It determines the average deviation of a set of experimental values and determine the mean of a set of experimental values as well as set of average deviation of the mean. Its objective also covers the familiarization of the students with the vernier caliper, micrometer caliper and the foot rule. To compare the accuracy of these measuring devices and to determine the density of an object given its mass and dimensions are also recognized as the experiment’s goals and objectives.


When taking measurements, we always encounter numbers which not in their most precise and accurate measurement and in these situations, the rules on the significant figures apply. Significant figures are important especially in determining how accurate a measurement can be. It tells whether a digit tallied or written is accurate or is just simply estimated. Its use is to decrease the percentage of error that will be encountered in the future, especially when doing experimental activities. The rules on significant figures tell that zeros play important and varying roles.

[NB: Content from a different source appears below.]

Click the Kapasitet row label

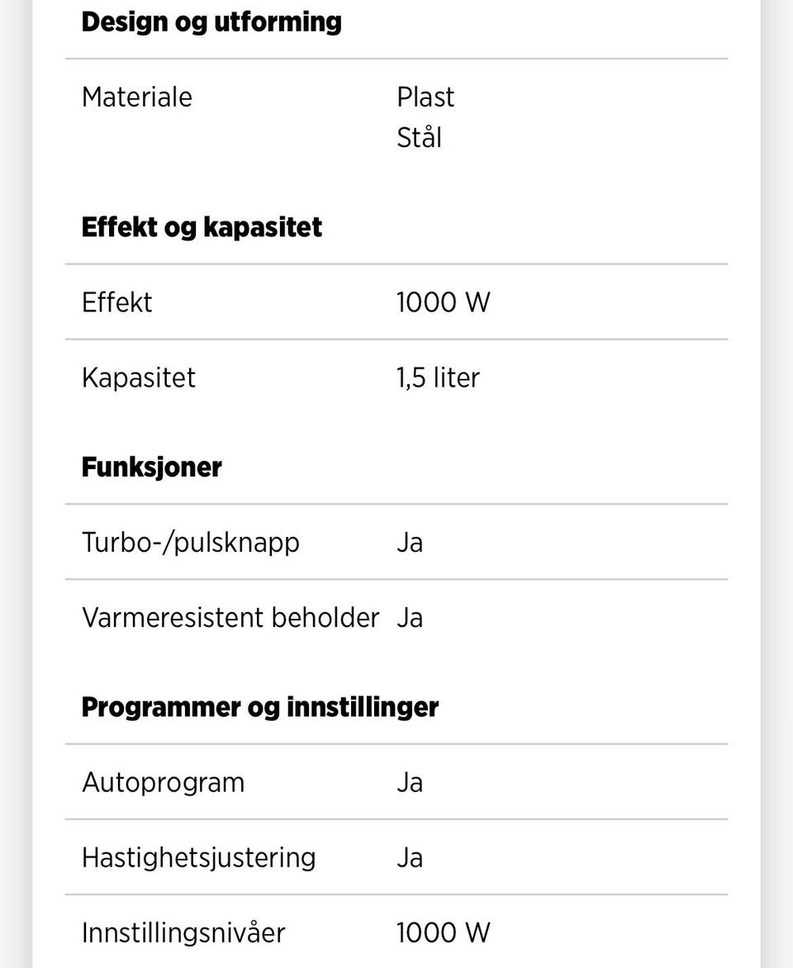coord(138,377)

Non-zero digits are to be considered significant along with zeros between these non-zero digits. Propagation of errors occurs when there are factors occurring that affect the accuracy and precision of each measurement. Errors occur either from the one getting the measurement, or from the measurement tool’s specifications. Here is the formula used in this exercise in getting the % error in the measurements: {experimental value – experimental value} *100

Least count represents the most accurate measurement a device can determine. It is shown as the least difference of each of the lines or subdivision in a measuring tool. For the vernier caliper, the least count is a hundredth of a centimeter. While the least count a micrometer can provide is a thousandth of a centimeter. Vernier principle mainly subdivides a measuring tool’s divisions in order to produce the least count possible and in turn giving a more accurate measurement. The vernier and micrometer calipers work on the same principle. The vernier caliper works like a foot rule with jaws to clamp the objects to be measured only its difference is that it is able to provide a more accurate measurement than a foot rule by applying the vernier principle.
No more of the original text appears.